### AIM OF THE TASK
Working from the entries below, give again each line from the first through the one containing "Click the '3 minutes ago' timestamp", exactly and with nothing else.

SOURCE MATERIAL section start

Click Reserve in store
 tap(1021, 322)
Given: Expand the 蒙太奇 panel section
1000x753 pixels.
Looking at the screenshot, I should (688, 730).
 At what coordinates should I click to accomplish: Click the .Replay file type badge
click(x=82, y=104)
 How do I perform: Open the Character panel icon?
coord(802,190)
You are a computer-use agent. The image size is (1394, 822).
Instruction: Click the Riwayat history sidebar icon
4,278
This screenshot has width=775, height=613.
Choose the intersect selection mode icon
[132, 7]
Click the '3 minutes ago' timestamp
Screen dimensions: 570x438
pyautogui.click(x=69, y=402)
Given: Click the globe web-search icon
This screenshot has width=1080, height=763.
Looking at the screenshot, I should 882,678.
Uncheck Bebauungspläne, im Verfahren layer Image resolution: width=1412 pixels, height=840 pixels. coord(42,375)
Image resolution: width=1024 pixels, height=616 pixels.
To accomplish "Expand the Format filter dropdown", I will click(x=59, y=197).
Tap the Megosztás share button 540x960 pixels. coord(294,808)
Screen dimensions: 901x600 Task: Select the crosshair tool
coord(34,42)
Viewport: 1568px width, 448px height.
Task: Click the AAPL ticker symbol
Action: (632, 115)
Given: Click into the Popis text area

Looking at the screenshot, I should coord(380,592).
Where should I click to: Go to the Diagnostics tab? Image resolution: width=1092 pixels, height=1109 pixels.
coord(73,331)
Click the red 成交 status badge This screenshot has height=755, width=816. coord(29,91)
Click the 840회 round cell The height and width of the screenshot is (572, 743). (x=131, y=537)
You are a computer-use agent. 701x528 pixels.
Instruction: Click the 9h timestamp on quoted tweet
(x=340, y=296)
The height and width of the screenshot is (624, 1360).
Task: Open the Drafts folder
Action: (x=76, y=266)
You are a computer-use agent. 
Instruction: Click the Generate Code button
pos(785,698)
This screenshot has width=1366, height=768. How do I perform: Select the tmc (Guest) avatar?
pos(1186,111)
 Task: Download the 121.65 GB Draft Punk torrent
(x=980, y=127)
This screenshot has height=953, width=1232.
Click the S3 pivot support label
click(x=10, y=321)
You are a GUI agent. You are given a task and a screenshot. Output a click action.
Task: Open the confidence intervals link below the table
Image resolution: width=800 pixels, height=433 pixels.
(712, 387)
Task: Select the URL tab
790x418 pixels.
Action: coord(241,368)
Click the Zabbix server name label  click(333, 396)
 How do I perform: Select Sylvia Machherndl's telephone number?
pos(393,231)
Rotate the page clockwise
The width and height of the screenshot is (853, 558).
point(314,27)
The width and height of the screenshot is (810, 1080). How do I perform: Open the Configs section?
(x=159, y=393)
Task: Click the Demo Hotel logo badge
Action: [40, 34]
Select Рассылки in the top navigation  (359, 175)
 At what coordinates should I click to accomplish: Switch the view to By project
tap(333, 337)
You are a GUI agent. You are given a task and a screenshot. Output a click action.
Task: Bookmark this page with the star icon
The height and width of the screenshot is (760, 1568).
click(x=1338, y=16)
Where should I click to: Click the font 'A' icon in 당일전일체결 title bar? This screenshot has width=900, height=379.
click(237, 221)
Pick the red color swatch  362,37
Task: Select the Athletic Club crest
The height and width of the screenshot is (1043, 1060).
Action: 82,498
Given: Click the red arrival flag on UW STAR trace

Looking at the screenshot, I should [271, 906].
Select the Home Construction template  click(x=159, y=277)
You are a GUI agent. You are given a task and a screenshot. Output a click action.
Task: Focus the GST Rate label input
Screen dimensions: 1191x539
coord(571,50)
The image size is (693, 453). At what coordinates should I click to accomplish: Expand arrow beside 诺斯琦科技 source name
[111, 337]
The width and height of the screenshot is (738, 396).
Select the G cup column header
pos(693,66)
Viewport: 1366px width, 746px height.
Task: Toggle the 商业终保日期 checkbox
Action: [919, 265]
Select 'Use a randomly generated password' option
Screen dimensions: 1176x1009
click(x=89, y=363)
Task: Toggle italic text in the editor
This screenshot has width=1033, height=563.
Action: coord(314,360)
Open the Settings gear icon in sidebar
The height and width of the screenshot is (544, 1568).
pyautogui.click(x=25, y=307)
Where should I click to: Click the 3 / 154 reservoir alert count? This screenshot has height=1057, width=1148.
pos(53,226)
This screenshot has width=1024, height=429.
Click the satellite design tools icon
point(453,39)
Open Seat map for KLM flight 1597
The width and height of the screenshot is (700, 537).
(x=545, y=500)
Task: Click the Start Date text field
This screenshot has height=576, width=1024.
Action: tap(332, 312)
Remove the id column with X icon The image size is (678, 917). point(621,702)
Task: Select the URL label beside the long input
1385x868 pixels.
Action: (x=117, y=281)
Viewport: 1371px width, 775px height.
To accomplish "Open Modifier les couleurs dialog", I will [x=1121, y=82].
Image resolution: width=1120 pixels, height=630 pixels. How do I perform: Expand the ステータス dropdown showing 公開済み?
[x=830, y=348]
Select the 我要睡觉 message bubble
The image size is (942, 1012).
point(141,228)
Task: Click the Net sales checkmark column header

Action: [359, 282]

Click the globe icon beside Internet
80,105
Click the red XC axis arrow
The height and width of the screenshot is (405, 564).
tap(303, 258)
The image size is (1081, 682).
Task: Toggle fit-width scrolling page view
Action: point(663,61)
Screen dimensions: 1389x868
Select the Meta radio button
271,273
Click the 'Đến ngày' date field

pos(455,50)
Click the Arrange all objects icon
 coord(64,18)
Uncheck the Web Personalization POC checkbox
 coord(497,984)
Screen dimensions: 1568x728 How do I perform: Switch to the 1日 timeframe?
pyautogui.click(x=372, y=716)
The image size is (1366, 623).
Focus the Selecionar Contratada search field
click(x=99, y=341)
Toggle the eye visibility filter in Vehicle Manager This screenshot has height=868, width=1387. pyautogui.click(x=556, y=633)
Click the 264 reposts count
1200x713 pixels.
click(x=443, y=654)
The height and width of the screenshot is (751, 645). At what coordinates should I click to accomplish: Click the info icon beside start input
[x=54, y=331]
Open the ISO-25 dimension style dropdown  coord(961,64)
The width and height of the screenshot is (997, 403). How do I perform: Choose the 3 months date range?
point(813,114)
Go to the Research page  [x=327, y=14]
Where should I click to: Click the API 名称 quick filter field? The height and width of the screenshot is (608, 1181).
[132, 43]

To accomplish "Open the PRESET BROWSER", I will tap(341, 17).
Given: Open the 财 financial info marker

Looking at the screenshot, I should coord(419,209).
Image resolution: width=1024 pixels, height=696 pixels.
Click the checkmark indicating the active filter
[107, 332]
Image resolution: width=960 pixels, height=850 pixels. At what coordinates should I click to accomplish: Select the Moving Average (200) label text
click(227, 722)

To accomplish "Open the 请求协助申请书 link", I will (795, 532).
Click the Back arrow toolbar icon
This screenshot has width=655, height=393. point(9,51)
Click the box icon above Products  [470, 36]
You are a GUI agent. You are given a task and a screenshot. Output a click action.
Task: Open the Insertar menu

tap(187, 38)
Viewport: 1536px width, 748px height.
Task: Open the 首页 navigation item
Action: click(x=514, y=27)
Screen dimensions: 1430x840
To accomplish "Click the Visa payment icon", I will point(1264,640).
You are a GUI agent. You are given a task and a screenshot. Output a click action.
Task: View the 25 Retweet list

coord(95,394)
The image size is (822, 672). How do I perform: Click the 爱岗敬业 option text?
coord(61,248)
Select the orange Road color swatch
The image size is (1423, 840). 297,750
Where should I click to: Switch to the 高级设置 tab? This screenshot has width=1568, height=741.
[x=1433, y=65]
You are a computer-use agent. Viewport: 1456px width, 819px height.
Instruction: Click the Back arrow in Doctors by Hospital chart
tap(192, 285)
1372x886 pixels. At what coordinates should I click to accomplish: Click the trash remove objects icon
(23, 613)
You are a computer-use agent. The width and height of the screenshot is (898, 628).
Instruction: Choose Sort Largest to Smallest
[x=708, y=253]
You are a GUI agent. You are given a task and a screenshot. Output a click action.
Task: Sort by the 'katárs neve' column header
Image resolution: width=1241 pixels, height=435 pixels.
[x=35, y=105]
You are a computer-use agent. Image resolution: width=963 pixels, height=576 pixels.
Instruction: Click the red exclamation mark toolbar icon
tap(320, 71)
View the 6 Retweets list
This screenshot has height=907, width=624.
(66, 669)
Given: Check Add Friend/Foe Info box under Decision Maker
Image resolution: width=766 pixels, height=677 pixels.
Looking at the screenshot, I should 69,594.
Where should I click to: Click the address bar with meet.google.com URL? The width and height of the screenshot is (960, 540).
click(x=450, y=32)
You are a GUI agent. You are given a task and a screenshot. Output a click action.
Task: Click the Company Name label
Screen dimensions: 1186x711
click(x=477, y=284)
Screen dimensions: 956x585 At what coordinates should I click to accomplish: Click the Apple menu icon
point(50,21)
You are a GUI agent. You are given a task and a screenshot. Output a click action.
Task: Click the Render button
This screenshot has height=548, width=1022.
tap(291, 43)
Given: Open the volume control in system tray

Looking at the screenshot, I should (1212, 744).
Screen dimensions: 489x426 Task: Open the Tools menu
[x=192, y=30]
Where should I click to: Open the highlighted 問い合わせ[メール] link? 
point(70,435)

SOURCE MATERIAL section end

### ANSWER TO THIS TASK
Click Reserve in store
 tap(1021, 322)
Given: Expand the 蒙太奇 panel section
1000x753 pixels.
Looking at the screenshot, I should (688, 730).
 At what coordinates should I click to accomplish: Click the .Replay file type badge
click(x=82, y=104)
 How do I perform: Open the Character panel icon?
coord(802,190)
You are a computer-use agent. The image size is (1394, 822).
Instruction: Click the Riwayat history sidebar icon
4,278
This screenshot has width=775, height=613.
Choose the intersect selection mode icon
[132, 7]
Click the '3 minutes ago' timestamp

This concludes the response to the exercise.